**WHAT THE TASK REQUIRES:** The lines from the top of the data down to the line with "Sort the table" should be repeated exactly, both ends included.

**Dataset entries:**
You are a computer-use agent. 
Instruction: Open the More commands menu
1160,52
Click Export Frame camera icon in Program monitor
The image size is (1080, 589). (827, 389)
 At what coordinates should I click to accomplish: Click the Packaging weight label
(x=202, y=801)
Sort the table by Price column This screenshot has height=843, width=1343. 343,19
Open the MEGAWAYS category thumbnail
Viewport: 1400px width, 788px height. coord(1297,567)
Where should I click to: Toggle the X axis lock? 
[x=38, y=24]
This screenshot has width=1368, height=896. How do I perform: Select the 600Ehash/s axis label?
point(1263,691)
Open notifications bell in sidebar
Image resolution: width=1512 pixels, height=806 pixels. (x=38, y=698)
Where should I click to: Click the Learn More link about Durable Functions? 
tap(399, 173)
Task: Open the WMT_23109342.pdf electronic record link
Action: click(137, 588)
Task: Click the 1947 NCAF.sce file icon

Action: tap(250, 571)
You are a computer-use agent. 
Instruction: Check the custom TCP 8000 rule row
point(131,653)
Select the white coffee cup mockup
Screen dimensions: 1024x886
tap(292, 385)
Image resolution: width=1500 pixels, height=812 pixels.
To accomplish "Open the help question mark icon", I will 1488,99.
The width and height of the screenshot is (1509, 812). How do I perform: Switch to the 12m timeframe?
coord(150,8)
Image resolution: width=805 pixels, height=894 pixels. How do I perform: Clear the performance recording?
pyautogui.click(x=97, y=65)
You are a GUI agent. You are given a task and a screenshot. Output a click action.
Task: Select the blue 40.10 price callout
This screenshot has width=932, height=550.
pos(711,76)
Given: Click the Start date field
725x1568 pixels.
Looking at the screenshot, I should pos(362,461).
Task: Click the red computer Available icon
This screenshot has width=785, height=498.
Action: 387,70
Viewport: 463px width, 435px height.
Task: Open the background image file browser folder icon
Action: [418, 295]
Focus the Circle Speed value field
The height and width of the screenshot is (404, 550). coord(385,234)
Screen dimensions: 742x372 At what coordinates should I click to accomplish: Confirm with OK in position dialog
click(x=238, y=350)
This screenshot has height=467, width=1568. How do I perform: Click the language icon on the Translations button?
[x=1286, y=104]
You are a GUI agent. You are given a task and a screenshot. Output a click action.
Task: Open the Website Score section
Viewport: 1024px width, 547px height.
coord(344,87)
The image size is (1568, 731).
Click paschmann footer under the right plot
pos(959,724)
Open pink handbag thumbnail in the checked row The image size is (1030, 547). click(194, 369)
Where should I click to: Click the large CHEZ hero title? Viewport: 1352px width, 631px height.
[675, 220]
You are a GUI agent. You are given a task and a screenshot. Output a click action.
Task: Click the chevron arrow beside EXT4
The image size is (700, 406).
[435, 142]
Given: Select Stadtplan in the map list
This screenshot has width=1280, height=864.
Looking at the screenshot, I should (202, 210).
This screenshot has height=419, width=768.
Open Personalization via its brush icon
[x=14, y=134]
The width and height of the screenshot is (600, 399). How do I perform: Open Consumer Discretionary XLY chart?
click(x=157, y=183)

**WRITTEN RESPONSE:**
You are a computer-use agent. 
Instruction: Open the More commands menu
1160,52
Click Export Frame camera icon in Program monitor
The image size is (1080, 589). (827, 389)
 At what coordinates should I click to accomplish: Click the Packaging weight label
(x=202, y=801)
Sort the table by Price column This screenshot has height=843, width=1343. 343,19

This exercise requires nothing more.